───── Listed entries

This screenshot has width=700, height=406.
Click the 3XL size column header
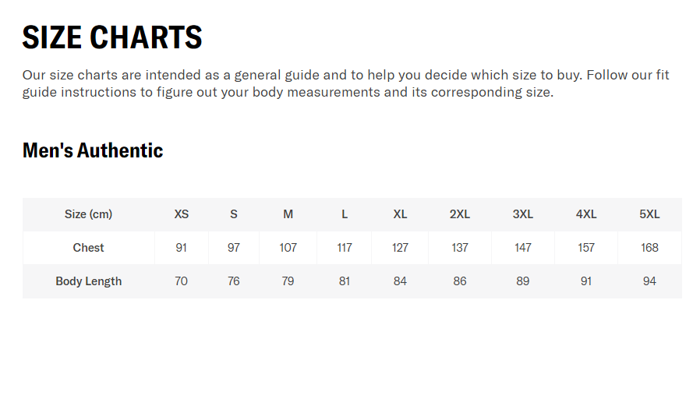523,214
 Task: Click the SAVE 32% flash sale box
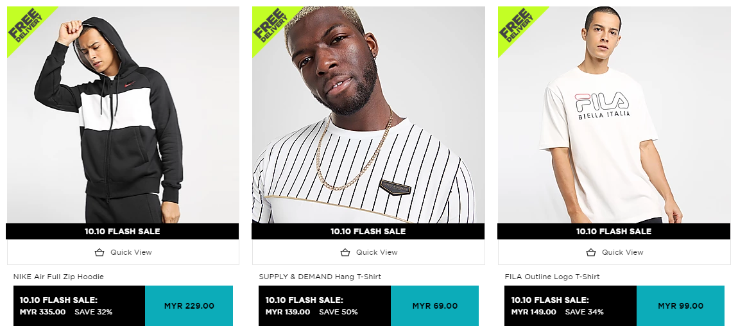point(79,306)
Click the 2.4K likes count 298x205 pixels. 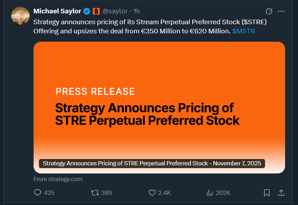click(164, 193)
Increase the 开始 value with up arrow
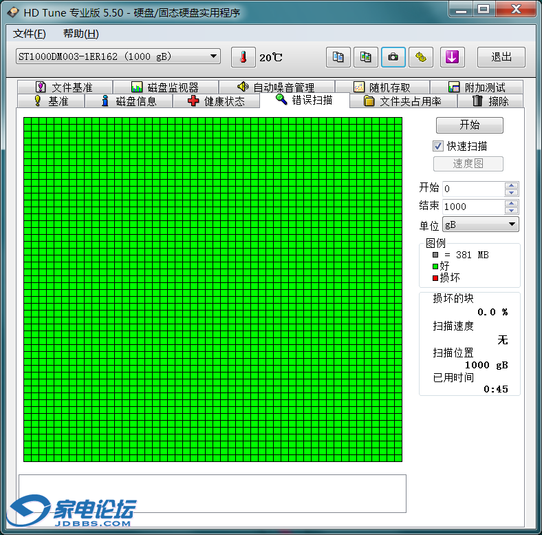542x535 pixels. point(511,185)
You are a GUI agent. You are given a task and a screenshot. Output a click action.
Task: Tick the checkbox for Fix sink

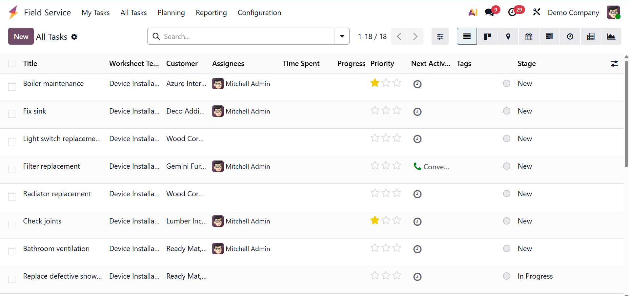(x=12, y=114)
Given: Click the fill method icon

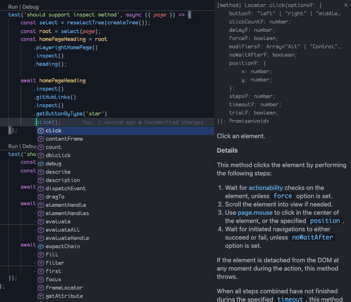Looking at the screenshot, I should [x=40, y=254].
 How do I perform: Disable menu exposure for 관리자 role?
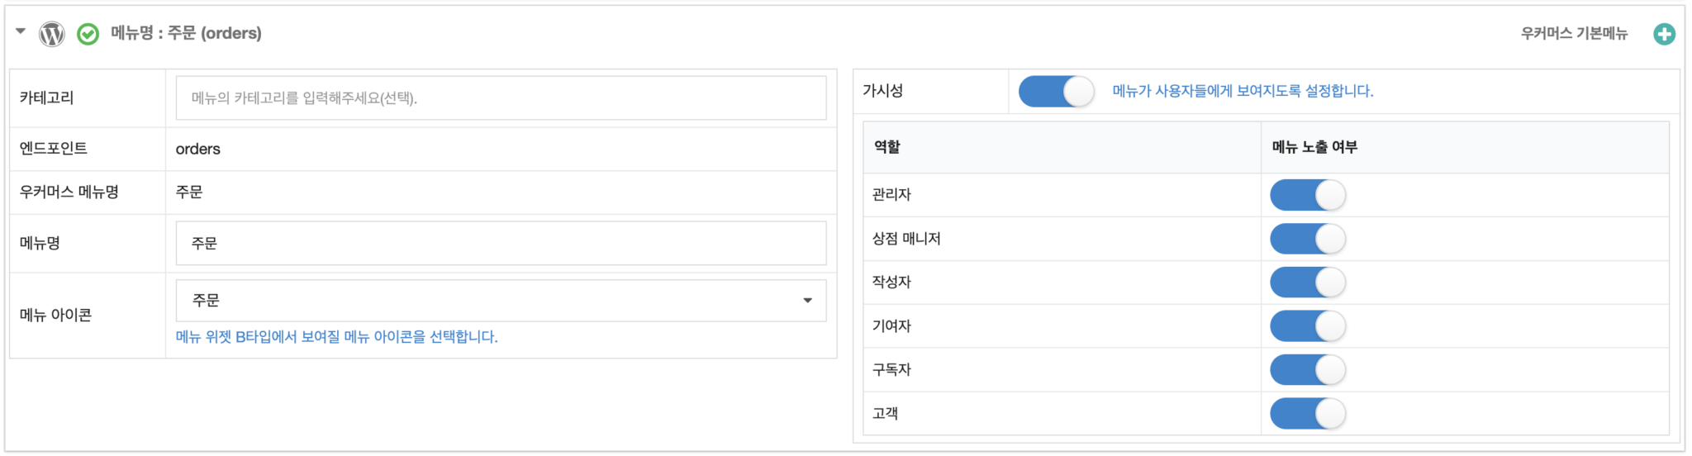point(1307,195)
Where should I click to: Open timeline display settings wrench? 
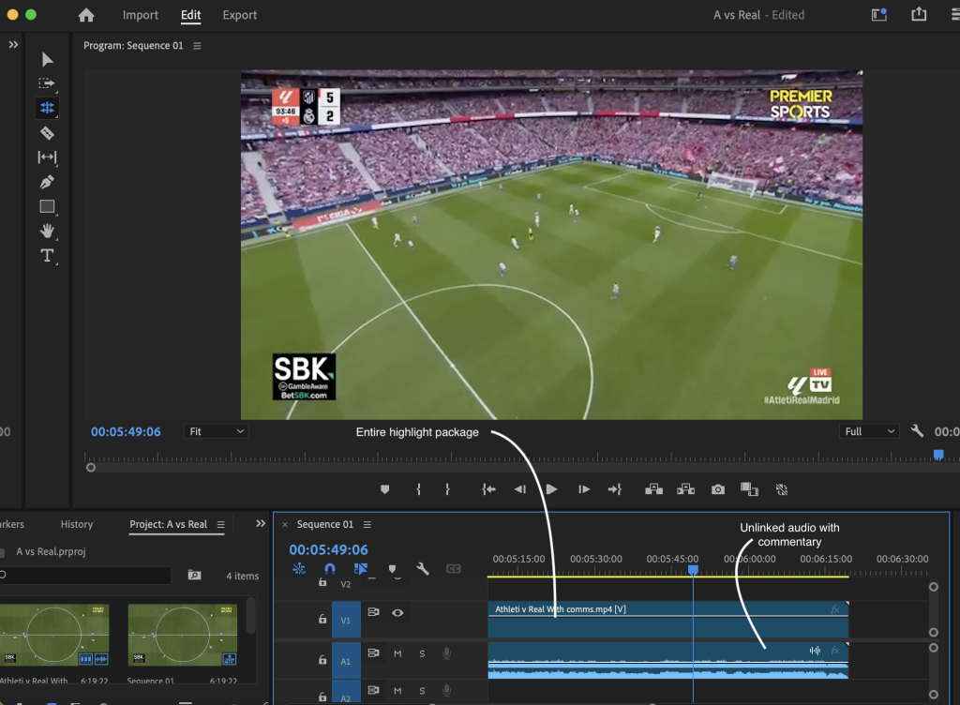[x=423, y=569]
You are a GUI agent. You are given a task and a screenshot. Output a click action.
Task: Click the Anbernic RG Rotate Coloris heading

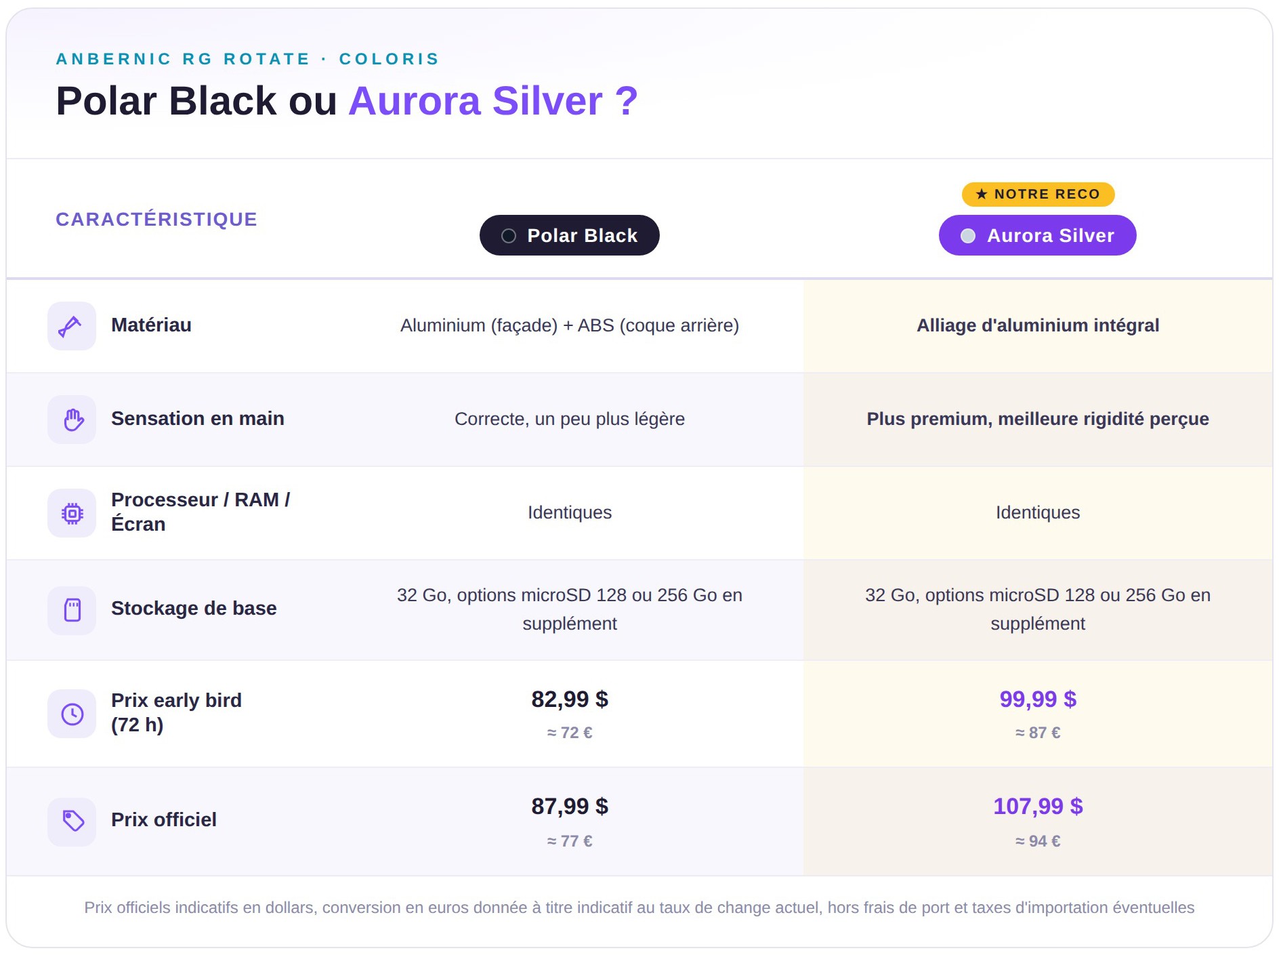248,59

──────────

• Exercise brief
What is the exact wording of the lines from the one bearing "Where should I" through the final line of the records above? Write it out without the pictures.

• Written reply
Where should I click to: Open timeline display settings wrench? 
[x=423, y=569]
You are a GUI agent. You are given a task and a screenshot. Output a click action.
Task: Click the Anbernic RG Rotate Coloris heading

248,59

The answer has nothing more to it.